Le Canada vient de signaler un nouveau cas suspect de grippe aviaire hautement pathogène (H5N1) dans une exploitation commerciale au Québec, marquant le début d’une année 2026 sous tension sanitaire. Cette résurgence, confirmée par l’Agence canadienne d’inspection des aliments (ACIA), met en lumière la vulnérabilité persistante des systèmes de production alimentaire face aux maladies zoonotiques.

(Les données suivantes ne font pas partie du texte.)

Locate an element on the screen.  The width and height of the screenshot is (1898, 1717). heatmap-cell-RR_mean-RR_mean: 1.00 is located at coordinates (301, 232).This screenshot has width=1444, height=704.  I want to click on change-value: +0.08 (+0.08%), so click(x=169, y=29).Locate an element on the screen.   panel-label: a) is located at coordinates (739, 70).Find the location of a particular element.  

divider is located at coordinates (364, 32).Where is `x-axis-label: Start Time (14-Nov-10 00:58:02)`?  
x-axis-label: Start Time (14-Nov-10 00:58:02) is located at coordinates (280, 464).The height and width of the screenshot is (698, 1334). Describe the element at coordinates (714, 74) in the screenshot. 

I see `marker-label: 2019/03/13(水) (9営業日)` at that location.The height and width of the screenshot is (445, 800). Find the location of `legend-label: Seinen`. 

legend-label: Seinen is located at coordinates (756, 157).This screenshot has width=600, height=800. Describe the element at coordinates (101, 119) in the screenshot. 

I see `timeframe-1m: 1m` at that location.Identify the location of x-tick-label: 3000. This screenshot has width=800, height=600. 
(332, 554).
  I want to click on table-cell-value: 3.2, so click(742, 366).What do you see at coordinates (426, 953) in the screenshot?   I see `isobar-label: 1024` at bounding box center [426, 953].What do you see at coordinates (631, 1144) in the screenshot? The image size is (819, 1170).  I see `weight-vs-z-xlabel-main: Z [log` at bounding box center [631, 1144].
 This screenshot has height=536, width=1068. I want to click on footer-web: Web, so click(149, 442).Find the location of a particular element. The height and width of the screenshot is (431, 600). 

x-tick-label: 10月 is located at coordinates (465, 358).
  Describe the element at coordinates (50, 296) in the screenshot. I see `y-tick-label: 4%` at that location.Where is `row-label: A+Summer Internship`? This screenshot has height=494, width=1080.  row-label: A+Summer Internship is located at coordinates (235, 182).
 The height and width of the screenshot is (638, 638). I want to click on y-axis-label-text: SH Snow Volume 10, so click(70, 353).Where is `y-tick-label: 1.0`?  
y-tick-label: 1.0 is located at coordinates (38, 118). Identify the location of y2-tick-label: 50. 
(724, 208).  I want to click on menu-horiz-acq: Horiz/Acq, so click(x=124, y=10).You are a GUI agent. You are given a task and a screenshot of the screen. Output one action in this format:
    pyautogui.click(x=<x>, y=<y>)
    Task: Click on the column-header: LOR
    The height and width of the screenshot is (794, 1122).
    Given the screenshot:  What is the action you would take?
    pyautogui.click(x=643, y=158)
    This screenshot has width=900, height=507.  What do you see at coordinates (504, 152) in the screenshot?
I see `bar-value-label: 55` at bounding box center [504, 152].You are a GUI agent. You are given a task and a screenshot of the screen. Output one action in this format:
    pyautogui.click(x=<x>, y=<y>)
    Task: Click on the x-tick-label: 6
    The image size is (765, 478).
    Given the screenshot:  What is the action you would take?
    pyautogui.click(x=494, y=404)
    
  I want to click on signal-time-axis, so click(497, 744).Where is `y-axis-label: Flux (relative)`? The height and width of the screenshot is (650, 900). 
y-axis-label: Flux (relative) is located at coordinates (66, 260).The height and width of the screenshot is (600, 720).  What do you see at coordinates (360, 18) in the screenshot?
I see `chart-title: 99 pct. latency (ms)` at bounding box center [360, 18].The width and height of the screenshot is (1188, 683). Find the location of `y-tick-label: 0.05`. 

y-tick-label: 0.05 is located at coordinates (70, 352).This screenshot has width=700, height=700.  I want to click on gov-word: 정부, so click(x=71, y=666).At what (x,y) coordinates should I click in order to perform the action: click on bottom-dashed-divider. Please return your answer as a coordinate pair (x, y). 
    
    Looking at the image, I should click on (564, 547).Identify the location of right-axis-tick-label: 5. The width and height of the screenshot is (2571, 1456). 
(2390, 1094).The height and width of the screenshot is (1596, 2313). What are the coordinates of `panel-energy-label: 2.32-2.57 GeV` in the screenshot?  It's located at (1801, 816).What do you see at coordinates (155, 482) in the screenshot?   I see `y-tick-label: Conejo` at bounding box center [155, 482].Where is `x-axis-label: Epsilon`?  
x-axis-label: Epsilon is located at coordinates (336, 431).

Mesures de biosécurité et enjeux économiques
Le secteur avicole canadien, déjà éprouvé par les vagues précédentes, active ses protocoles de crise : abattage préventif, zones de quarantaine et restrictions sur le transport de volailles. L’enjeu est colossal : protéger les exportations et stabiliser les prix à la consommation. Cette crise rappelle l’importance capitale de la « Tech Sanitaire » — utilisation de drones pour surveiller les oiseaux migrateurs et tests ADN rapides pour détecter le virus avant sa propagation massive.

Une leçon de gouvernance sanitaire pour le monde
Pour l’Afrique, qui importe une part non négligeable de produits avicoles, la situation au Canada est suivie de près. Elle souligne la nécessité de renforcer les services vétérinaires nationaux et de promouvoir une production locale sécurisée. La santé mondiale est une chaîne dont le maillon le plus faible détermine la résistance de l’ensemble. La transparence et la circulation de l’information sont essentielles pour éviter une pandémie humaine, le virus H5N1 continuant de muter de manière préoccupante.